Bencana terutama dapat membahayakan perkembangan anak-anak dan

menghasilkan masalah penyesuaian. Anak-anak yang mengalami bencana sering

menunjukkan reaksi stres akut, depresi, gangguan panik, dan gangguan stres pasca-

trauma (Kar, 2009). Proporsi anak-anak yang mengembangkan masalah ini setelah

bencana tergantung pada faktor-faktor seperti sifat dan keparahan bencana, serta

dukungan yang tersedia bagi anak-anak. Serangan teroris di World Trade Center di

New York City dan Pentagon di Washington, DC, pada 11 September 2001, dan
badai Katrina dan Rita pada bulan September 2005, menyuarakan keprihatinan

khusus tentang bagaimana membantu anak-anak mengatasi peristiwa-peristiwa yang

menekan seperti itu (Osofsky , 2007). Berikut ini adalah beberapa strategi yang dapat

digunakan guru untuk membantu siswa mengatasi peristiwa-peristiwa yang

menimbulkan stres (Gurwitch & lain-lain, 2001, hlm. 4-11):

 Yakinkan anak-anak (berkali-kali, jika perlu) keselamatan dan keamanan

mereka.

 Anak-anak yang lamban untuk menceritakan kembali kejadian dan bersabar

dalam mendengarkannya.

 Dorong anak-anak untuk berbicara tentang perasaan yang mengganggu atau

membingungkan, yakinkan mereka bahwa perasaan seperti itu normal setelah

peristiwa yang menegangkan.

 memutar anak-anak dari reexposure ke situasi yang menakutkan dan pengingat

trauma — misalnya, dengan membatasi diskusi tentang acara di depan anak-

anak.

 Bantu anak-anak memahami apa yang terjadi, ingatlah bahwa anak-anak


mungkin salah memahami apa yang terjadi. Misalnya, anak-anak kecil
"mungkin menyalahkan diri sendiri, percaya bahwa hal-hal yang terjadi tidak

terjadi, percaya bahwa teroris ada di sekolah, dll. Lembut membantu anak-anak

mengembangkan pemahaman yang realistis tentang peristiwa".


BAB III
PENUTUP

A. Simpulan

Perkembangan sosioemosional anak merupakan perkembangan yang sangat

penting untuk diperhatikan mengingat perkembangan ini sangat mempengaruhi

perkembangan mental anak secara lebih luas. Kemampuan sosioemosional

merupakan fundasi bagi perkembangan kemampuan anak berinteraksi dengan

lingkungannya secara lebih luas. Dalam berinteraksi dengan orang lain, individu tidak

hanya dituntut untuk mampu berinteraksi secara baik dengan orang lain, tetapi terkait

juga didalamnya bagaimana ia mampu mengendalikan dirinya secara baik.

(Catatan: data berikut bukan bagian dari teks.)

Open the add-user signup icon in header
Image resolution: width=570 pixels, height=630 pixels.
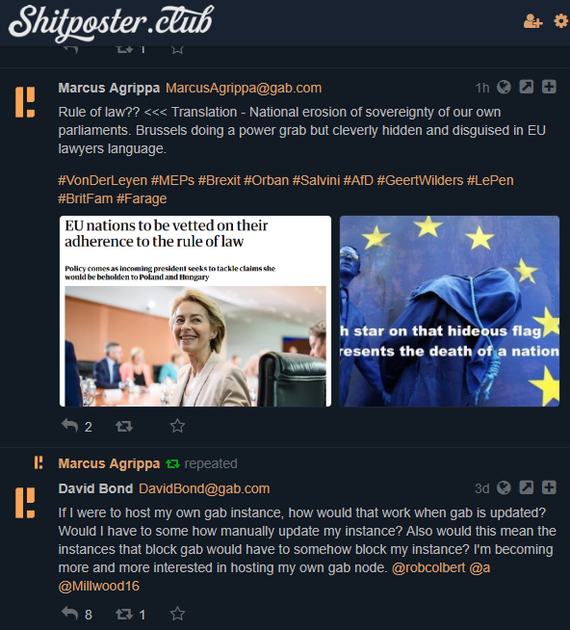point(532,21)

Ketidakmampuan individu mengendalikan dirinya dapat menimbulkan berbagai

masalah sdengan orang lain.

Mengingat pentingnya perkembangan sosioemosional ini maka peran lingkungan

sangat berpengaruh terutama dalam memberikan nilai-nilai positif kepada

perkembangan anak. Peran lingkungan ini mulai dari keluarga, teman sebaya,

sekolah, dan lingkungan yang lebih luas. Salah satu komponen lingkungan ini tidak

berfungsi maka akan berakibat pada kurang efektifnya perkembangan social

emosional anak sehingga anak akan cenderung berperilaku negative.

Selaian peran lingkungan peran diri sendiri dan juga sangat diperhatikan, karena

masing-masing saling mempengaruhi. Kalau lingkungannya baik maka akan

membawa dampak yang baik kepada diri sendiri sebaliknya kalau lingkungannya

kurang baik maka akan membawa dampak negative pada diri sendiri juga.
B. Saran
Mengingat pentingnya peran perkembangan pada diri sendiri dan lingkungan

maka masing-masing komponen harus merasa bertanggungjawab memberikan

masukan yang positif bagi perkembangan anak.

Pendidikan karakter dan perilaku prososial perlu dikembangkan dalam rangka

memberikan perhatian kepada anak sehingga perkembangan sosioemosional anak

menjadi tidak terganggu.


DAFTAR PUSTAKA

Santrock, John W, Psikologi Pendidikan, 2007, Jakarta.

Mohammad Ali, Mohammad Asrori, Psikologi Remaja, 2010, Jakarta.

Desmita, Psikologi Perkembangan Peserta Didik, 2011, Bandung.